Cependant, dans les pays membres du Partenariat Mondial pour l’Éducation, un certain nombre de paramètres ont été fixés dont les salaires des enseignants. La cible est, pour un système éducatif financièrement soutenable, d’avoir un salaire moyen des enseignants proche de 3,5 fois le revenu par habitant pour un pays en développement.

En comparaison aux autres professions, une étude conduite au Pakistan et au Bangladesh, révèle que les salaires des enseignants sont équivalents aux salaires de professions dont le niveau de qualifications est comparable, et sensiblement inférieurs à celles des professions judiciaires (Rawal et al., 2017).

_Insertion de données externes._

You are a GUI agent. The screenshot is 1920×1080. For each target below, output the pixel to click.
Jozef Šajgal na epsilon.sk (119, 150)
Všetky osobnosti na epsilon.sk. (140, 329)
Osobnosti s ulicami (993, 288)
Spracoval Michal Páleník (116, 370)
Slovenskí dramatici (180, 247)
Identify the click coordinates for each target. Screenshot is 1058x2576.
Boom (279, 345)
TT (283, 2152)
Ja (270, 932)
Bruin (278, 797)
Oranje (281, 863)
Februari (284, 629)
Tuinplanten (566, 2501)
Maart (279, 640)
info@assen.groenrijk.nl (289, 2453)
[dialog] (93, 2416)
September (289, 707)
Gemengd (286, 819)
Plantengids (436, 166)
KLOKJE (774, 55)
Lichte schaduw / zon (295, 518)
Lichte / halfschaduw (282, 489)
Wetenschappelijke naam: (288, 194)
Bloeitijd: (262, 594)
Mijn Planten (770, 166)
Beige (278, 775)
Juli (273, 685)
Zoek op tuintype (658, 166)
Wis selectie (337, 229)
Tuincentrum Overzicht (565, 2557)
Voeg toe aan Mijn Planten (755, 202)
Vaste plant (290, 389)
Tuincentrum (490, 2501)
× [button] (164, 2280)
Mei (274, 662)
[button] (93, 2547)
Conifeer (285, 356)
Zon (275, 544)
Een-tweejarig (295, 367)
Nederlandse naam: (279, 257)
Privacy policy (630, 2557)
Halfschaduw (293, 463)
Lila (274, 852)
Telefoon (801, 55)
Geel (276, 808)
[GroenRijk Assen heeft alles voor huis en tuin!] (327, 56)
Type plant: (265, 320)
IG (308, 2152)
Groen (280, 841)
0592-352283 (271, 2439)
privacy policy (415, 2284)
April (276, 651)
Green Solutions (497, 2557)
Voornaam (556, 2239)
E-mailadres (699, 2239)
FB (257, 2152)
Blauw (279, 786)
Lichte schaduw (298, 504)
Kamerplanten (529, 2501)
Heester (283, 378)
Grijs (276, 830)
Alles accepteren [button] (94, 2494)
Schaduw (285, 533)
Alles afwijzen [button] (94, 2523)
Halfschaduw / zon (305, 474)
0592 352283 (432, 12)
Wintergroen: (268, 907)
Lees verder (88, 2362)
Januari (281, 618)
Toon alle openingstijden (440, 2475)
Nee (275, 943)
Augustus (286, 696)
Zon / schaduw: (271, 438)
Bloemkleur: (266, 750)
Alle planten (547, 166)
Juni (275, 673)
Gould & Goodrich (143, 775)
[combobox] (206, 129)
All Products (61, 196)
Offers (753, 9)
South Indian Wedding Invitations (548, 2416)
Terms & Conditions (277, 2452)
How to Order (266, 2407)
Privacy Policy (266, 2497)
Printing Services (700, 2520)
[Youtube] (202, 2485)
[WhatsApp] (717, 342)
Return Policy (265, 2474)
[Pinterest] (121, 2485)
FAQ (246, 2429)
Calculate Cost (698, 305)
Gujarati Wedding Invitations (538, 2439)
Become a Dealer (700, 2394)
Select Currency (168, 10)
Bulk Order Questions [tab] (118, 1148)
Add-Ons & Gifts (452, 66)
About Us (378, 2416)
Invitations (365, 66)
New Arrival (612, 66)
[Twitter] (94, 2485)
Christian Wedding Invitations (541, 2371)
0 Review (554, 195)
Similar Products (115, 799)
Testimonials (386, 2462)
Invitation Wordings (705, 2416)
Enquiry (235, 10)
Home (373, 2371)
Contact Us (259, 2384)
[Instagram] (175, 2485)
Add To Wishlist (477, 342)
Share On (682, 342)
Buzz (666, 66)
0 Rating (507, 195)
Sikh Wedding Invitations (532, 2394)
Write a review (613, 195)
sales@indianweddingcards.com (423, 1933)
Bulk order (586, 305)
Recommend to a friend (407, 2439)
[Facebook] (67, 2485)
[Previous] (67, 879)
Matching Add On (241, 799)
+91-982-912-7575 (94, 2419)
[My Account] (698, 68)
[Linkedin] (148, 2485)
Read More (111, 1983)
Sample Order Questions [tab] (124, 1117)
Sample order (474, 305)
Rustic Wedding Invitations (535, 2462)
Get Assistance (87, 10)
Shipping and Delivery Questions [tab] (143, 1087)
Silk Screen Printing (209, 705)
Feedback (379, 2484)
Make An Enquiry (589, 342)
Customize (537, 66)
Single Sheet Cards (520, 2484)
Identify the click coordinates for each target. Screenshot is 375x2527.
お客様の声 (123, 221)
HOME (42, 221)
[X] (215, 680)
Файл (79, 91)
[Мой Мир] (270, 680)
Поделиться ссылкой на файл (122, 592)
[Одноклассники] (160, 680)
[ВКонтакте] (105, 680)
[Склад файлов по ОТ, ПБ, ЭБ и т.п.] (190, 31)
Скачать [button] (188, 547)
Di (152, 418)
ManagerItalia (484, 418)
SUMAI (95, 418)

Système de recrutement centralisé vs décentralisé  

L’autorité responsable du recrutement des enseignants est étroitement liée au degré de décentralisation de l’État et de ses fonctions. Dans les systèmes décentralisés, le recrutement est généralement de la responsabilité d’une autorité éducative locale, lorsque dans les systèmes centralisés, le recrutement est géré par une autorité centrale ou régionale. Au sein de la Communauté flamande par exemple, le recrutement doit donner une priorité aux enseignants avec la plus grande séniorité, de même qu’à ceux disposant d’un statut de titulaire (OCDE, 2005).  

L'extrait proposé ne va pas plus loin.